As the sun set on the final day of the Word Riders 2017 tour, it was apparent that something very powerful was at work both within this group and in the work they do out in the sowing field.
For first-timer, Chris Devenish, it truly was a life-altering week.
“It was an awesome, life-changing experience. I can’t describe it any other way. Riding (the motorcycles) was fun but the way it opened up our eyes – we, who come from a privileged background… it was absolutely amazing. I can now understand why this man cuts in front of me in the traffic, because I now know where he comes from. We need to understand that there are some of those little ones that we saw this week who will never leave the village. So the guy who managed to leave the village and is now cutting in, he rose up and we should respect that. I get home every evening hot under the collar because of people driving the way they do. That needs to change, and it is going to change. It has changed – thanks to the Word Riders.”
Richard Matchett is equally excited about the country’s future after his experiences with the children this week.
“I apologised to a teacher for making a row and upsetting their day, she just laughed and said, ‘the children are very excited that white people have come into the village’. I thought that is a very interesting perspective, I thought she would have said, ‘…that bikers have come in’, but it was just this distinction and an appreciation that our worlds overlapped. When we, as South Africans, really do cross these invisible lines it causes more excitement than we realise. The country wants to move forward. The country wants to join hands and be family. I find it incredible to see these little people who are going to be the people that are going to make our country work in future. We need to keep praying that they will grow up into adults who will really take seriously the ideas and dreams that are in their heads and pray that the Lord takes these seeds and grows them into mature Christians to be part of his plan in South Africa,” Richard said.
Koos de Wet was grateful for travelling mercies.
“We did not expect the whole off-road thing. We did an off-road course a while back during which I dropped the bike in the mud several times and I told myself that I will never ride on a gravel road again. And then we come on this tour where we face these serious off-road conditions.
But, I think the Lord is also good to us in the sense that we do need to walk on difficult paths, like it says in Psalms, ‘…he causes me to stand on the heights.’ I think on this trip he has made us stand safely on high places and we thank him that no one was injured.”

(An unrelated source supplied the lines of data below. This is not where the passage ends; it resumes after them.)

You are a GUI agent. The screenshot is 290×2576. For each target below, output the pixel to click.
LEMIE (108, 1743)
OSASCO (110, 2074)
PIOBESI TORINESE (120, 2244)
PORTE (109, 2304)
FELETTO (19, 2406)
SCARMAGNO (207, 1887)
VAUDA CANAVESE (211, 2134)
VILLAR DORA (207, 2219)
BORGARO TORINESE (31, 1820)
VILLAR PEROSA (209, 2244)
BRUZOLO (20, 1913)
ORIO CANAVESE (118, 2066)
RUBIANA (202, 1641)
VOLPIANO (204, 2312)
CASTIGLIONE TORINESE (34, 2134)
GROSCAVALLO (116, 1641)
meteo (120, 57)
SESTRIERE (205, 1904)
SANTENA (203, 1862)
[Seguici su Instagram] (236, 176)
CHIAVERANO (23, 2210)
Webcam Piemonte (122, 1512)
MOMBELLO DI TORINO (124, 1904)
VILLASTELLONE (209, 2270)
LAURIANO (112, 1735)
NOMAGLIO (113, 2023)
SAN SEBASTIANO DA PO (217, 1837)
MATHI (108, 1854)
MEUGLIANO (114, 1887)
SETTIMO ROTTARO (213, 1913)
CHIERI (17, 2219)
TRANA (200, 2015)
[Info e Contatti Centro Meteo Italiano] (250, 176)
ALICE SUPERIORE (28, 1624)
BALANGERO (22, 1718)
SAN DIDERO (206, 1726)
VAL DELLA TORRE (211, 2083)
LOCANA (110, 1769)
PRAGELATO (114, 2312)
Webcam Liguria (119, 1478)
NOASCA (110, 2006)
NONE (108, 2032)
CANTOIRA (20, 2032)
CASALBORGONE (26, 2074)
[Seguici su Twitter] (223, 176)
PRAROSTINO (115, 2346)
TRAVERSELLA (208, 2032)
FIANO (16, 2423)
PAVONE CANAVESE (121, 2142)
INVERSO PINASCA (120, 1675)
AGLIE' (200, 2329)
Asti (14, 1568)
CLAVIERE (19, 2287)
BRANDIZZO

Dirk Gevers, CEO of the Bible Society, joined us this evening after just returning from a trip to Europe where he attended a publishers convention.
“I was in a little town outside of Berlin and the theme of the convention was Breaking barriers and bringing Hope, which was very significant given where it was held. As I listen to you all this evening, I think that could just as easily have been a theme that would apply to this Word Riders tour – breaking barriers and bringing hope is exactly what you have been doing this week,” Dirk explained.
“When I read about the Off -the-map Tour it actually took me back to when the Bible Society began 213 years ago.
“That is exactly what happened – a little girl, Mary Jones, walked 47 km where there were no roads because she so desperately wanted a Bible of her own. Then Reverend Thomas Charles, did exactly what you did this week, but he did it on a horse. You took your bikes into places where maybe cars can’t go readily and you took Bibles to the children so they didn’t have to walk 47 km to get a Bible. What you are doing is absolutely in the tradition and the spirit of Bible Society work, which is taking the word of hope to people who need it.”